Tabulatura de Johannes de Lublin (1537–1548)

Missa votiva de Beata Maria Virgine. Andrzej Szadejko an der Orgel der Basilika St. Andreas in Olkusz (Polen), Cracow Singers, Ltg. Agnieszka Budzińska-Bennett

Verlag/Label: Dabringhaus und Grimm, MDG 902-2336-6 (2024)
erschienen in: organ - Journal für die Orgel 2025/02 , Seite 58

Bewertung: 4 von 5 Pfeifen

Diese Einspielung ist weit mehr als eine klingende Visitenkarte der von 2015 bis 2018 durch Flentrop Orgelbouw restaurierten Hummel/ Nitrowski-Orgel von 1631 in der Andreasbasilika der südpolnischen Kleinstadt Olkusz. Hier wird eine Auswahl von Orgelsätzen aus der berühmten Orgeltabulatur des Johannes von Lublin, einer der wichtigsten Quellen für frühe Tastenmusik, in jenen liturgischen Kontext gerückt, für den sie einst zusammengestellt worden war. Da die Tabulatur wie üblich die zugehörigen Vokalsätze nicht enthält, wurden diese durch Andrzej Szadejko und Agnieszka Budzińska-Bennett recherchiert und teilweise rekonstruiert. Interessant ist dabei, dass nicht nur mit einstimmigen Versen des Gregorianischen Chorals, sondern auch mit mehrstimmigen Kompositionen alterniert wird, wie sie in der Region verbreitet waren. Bisweilen werden außerdem Gesang und Orgel kombiniert.
So entsteht mit der adventlichen Rorate-Liturgie und einer Marienmesse eine durchaus plausible Hörfolge, die der katholischen gottesdienstlichen Praxis zur Zeit des Tridentinischen Konzils sehr nahe kommen dürfte. Der Hymnus zu Rorate basiert übrigens auf der uns vertrauten Weise „Gottes Sohn ist kommen“ bzw. „Gott durch deine Güte“. Die feierliche Messe enthält sowohl Tropierungen zu Gloria und Sanctus als auch die Sequenz „Congaudent angelorum chori“, ferner ein Credo in Alternatim-Praxis.
Andrzej Szadejko nutzt geschickt die dank der mitteltönigen Temperierung ungemein klare Klangaussage und den enormen Farbenreichtum dieses einzigartigen Zeugnisses einer Orgel der ausgehenden Renaissancezeit, um die typischerweise kleinteiligen Versetten abwechslungsreich zu gestalten.
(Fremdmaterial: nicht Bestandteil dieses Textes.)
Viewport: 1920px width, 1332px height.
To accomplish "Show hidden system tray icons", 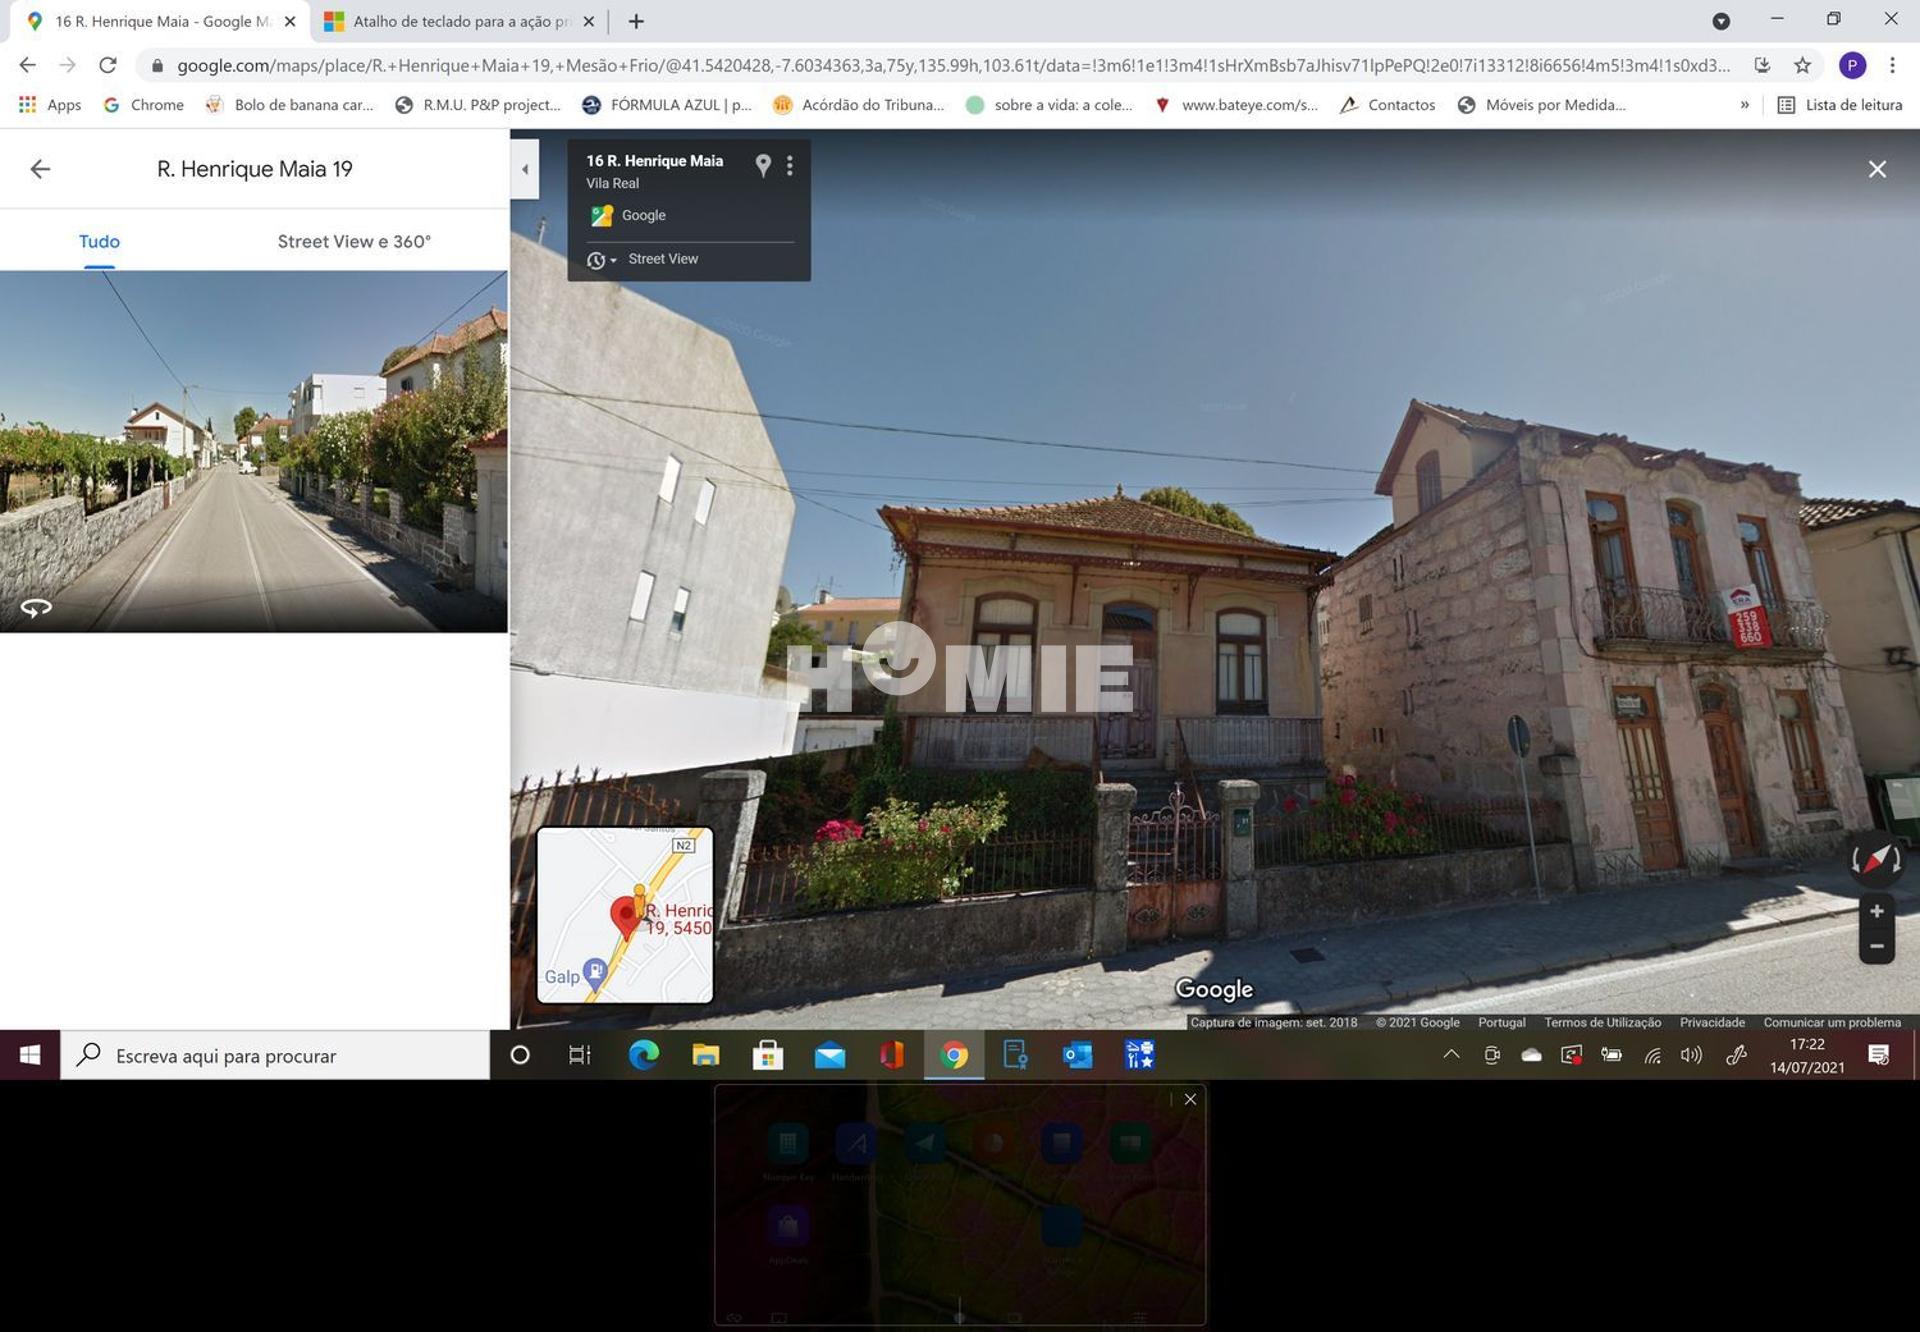I will [1451, 1055].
Im Wechsel mit den gesungenen Passagen wirken die cantus firmi besonders schlüssig und sind aus der überaus engagierten Interpretation stets gut herauszuhören. Fantasievoll sind die Zungenregister in viele interessante Registrierungen integriert; leider trüben leichte Verstimmungen bei einigen Schlussakkorden das beeindruckende Klangerlebnis. Ansprechend agieren auch die Sängerinnen und Sänger des Vokalensembles: In den Choraliter-Abschnitten dominiert festliche Würde, ohne Zähigkeit, die Mehrstimmigkeit wirkt dadurch als lebendige Steigerung.
Das Booklet enthält die Regis­trierungen sowie Übersetzungen aus dem Polnischen ins Englische, Französische und Deutsche. Die Texte erläutern Genese und Konzeption dieses gelungenen Experiments. Die Produktion ergänzt somit die organ-CD und die Beiträge zu Olkusz in dieser Ausgabe hervorragend.